- [Consignes]
[A] Recopiez un passage du texte sur les églises du vingtième siècle : commencez aux mots « L'effet de masse » et arrêtez-vous après « du Vingtième Siècle. ».
[B] Poursuivez le texte sur les églises du vingtième siècle à partir de sa dernière phrase.
==== Texte à lire
L'effet de masse de mes classeurs où sont rangées les églises modernes et contemporaines me permet d'avoir une appétence pour une certaine école, une certaine typologie de l'Art Sacré du Vingtième Siècle.
On sait que ces églises dans cette période ont eu le droit à toutes les formes et toutes les écoles possibles : du béton rationaliste d'un Auguste Perret, de la fantaisie lyrique d'un Le Corbusier, ou du génie constructif d'un Gillet, la multitude des formes et des écritures est à son comble. Mais il y a donc aussi une école d'une écriture plus modeste, plus paysanne, plus historiciste voulant concilier la Modernité à une tradition, une volonté de modestie un peu revancharde qui, à force de vouloir jouer la carte de l'effacement, hurle un peu trop ce désir de tradition pour ne pas dire de réaction.
========
==== Extrait des données
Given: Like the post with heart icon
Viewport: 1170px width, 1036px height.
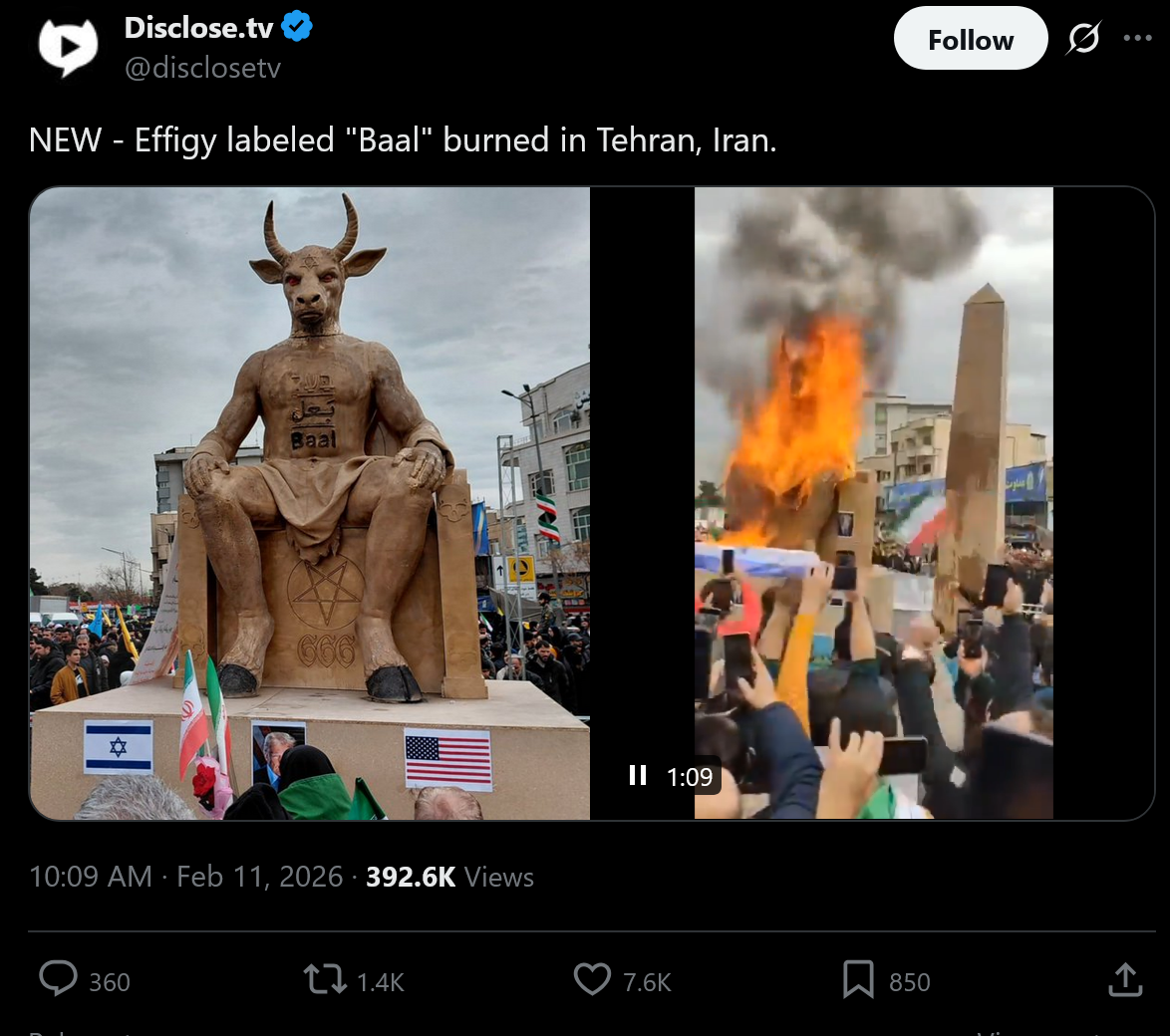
========
- [Résultats]
[A]
L'effet de masse de mes classeurs où sont rangées les églises modernes et contemporaines me permet d'avoir une appétence pour une certaine école, une certaine typologie de l'Art Sacré du Vingtième Siècle.

[B]
Il n'y a peut-être pas pire que cette modestie face à l'Histoire, modestie qui voudrait surjouer sa disparition, une architecture d'églises un peu taiseuses, églises un peu rudes, revêches se refusant un peu ostensiblement aux gesticulations modernistes ( et à Vatican 2 ?) ce que par ailleurs, à la vue de certaines expériences, on peut comprendre. Faire la messe dans un bunker est certes l'une des plus belles et subversives idées mais n'est pas forcément une expérience qui est nécessaire à tous et toutes.
Suivez mon regard à l'oblique...
Alors je tente un rapprochement qui je l'espère sera bien compris non comme une vérité mais bien plus comme une certaine sensibilité à cette écriture. Maurice Novarina est sans aucun doute le chef de file de ce genre. Et quelle chance de le revoir, puisque je dois justement ranger ces deux cartes postales de l'église Notre-Dame-des-Alpes à le Fayet.
Cette très belle carte postale des éditions Yvon est imprimée en héliogravure certainement pour l'économie de son édition, la carte postale servant à envoyer un don à l'Abbé Domenget. On note que la carte nous donne quelques précisions architecturales qui semblent importantes à donner aux visiteurs : perron entouré de jardinière, immense toit d'une seule tenue descendant très bas et recouvert de tuiles vieillies, claustra de 10m2 d'ouvertures, clocher en forme de cheminée de chalet savoyard. Oui !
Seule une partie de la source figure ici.